Everyone should look at Erszebet's proposal here: User:Erszebet/NPCs. I've started some stuff for discussion here: User talk:Erszebet/NPCs. -- ab.er.rant 22:32, 2 March 2007 (EST)
This is a small thing, but the "Campaign" option in the beast info box makes no sense. --Karlos 14:32, 6 March 2007 (EST)
- I agree with you there old friend, but we may be out numbered. --Rainith 14:58, 6 March 2007 (EST)
- Makes sense to me. If it's unecessary here, for whatever reason, then I suspect the same reasoning could be used on any other infobox. - BeXoR 15:20, 6 March 2007 (EST)

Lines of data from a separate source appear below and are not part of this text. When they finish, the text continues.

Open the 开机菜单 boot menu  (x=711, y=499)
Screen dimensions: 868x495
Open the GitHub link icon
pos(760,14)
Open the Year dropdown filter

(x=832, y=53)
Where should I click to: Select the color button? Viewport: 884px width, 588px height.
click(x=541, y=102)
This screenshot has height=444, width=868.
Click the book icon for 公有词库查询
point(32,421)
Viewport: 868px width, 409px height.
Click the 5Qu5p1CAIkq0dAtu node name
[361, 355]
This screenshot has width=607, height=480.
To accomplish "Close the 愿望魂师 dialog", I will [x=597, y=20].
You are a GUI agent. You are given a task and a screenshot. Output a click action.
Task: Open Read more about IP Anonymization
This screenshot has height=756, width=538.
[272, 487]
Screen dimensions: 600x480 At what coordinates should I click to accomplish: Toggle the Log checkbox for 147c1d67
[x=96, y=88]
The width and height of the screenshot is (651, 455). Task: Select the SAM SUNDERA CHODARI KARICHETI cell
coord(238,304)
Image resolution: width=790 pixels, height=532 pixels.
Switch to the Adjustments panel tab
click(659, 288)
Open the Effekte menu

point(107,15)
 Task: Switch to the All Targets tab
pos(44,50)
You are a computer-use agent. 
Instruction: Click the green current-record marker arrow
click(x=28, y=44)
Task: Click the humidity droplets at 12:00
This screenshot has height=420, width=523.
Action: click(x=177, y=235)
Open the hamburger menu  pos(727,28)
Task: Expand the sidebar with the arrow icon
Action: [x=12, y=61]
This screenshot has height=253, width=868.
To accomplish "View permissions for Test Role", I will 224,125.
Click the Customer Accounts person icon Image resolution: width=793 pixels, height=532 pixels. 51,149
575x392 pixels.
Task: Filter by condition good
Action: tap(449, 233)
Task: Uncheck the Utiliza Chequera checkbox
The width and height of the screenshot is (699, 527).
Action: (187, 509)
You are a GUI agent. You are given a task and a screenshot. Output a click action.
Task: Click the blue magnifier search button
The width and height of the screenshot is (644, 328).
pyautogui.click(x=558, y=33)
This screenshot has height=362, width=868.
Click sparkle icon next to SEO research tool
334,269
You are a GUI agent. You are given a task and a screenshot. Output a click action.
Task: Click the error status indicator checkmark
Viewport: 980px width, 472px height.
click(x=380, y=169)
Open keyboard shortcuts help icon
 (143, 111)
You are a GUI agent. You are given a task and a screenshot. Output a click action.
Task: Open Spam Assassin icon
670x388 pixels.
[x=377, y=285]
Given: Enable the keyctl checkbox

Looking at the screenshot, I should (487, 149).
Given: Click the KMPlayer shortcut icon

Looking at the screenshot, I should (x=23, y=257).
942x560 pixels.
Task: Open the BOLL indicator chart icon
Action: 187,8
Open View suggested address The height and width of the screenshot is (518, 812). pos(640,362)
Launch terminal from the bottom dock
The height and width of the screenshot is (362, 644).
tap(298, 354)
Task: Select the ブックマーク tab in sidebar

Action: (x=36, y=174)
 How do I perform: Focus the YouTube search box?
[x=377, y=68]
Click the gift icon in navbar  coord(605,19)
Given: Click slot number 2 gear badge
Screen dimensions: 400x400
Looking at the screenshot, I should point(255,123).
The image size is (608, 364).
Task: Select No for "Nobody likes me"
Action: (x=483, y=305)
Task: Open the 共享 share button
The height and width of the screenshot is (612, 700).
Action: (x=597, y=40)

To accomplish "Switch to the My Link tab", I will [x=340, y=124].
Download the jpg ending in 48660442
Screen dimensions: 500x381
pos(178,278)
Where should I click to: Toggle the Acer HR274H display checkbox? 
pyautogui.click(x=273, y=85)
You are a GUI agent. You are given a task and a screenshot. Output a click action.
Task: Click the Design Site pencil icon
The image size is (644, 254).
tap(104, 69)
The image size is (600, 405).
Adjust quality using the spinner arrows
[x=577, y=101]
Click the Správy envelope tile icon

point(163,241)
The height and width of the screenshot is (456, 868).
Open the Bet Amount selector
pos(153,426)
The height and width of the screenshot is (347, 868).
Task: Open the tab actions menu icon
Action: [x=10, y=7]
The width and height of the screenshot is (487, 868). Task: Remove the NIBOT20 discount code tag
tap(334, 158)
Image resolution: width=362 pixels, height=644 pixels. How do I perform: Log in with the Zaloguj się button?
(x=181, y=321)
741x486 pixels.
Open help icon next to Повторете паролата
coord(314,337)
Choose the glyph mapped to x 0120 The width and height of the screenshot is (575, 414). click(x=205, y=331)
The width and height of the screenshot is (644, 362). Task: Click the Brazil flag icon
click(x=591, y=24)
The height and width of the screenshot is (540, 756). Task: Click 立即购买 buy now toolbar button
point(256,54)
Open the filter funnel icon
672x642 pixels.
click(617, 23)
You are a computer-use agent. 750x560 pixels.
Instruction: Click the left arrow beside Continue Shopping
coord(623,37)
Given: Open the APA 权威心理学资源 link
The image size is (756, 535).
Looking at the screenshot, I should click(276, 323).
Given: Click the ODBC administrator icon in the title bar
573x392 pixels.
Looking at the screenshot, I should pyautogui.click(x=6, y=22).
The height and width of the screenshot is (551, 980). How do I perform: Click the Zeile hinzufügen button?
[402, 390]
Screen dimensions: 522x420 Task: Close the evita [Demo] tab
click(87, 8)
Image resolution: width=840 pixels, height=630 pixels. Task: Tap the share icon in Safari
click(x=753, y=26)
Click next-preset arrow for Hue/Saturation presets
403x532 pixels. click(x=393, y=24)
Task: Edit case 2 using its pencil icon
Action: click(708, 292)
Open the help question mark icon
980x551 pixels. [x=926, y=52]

- Heh, haven't even noticed this wasn't in the info boxes on GWiki. Now that I think about it: this does make sense to have for people who don't have all campaigns for instance. Anyway I guess it wouldn't hurt to leave it there. --Erszebet 17:16, 6 March 2007 (EST)
- Makes sense to me. If it's unecessary here, for whatever reason, then I suspect the same reasoning could be used on any other infobox. - BeXoR 15:20, 6 March 2007 (EST)
- Well, as far as I understand it, if a creature exists in a certain location then the campaign information is redundant. It's not like skills, which are coupled to a campaign. LordBiro 05:03, 9 March 2007 (EST)
- Location and campaign aren't the same thing. Having both in an article isn't redundant. - BeXoR 06:29, 9 March 2007 (EST)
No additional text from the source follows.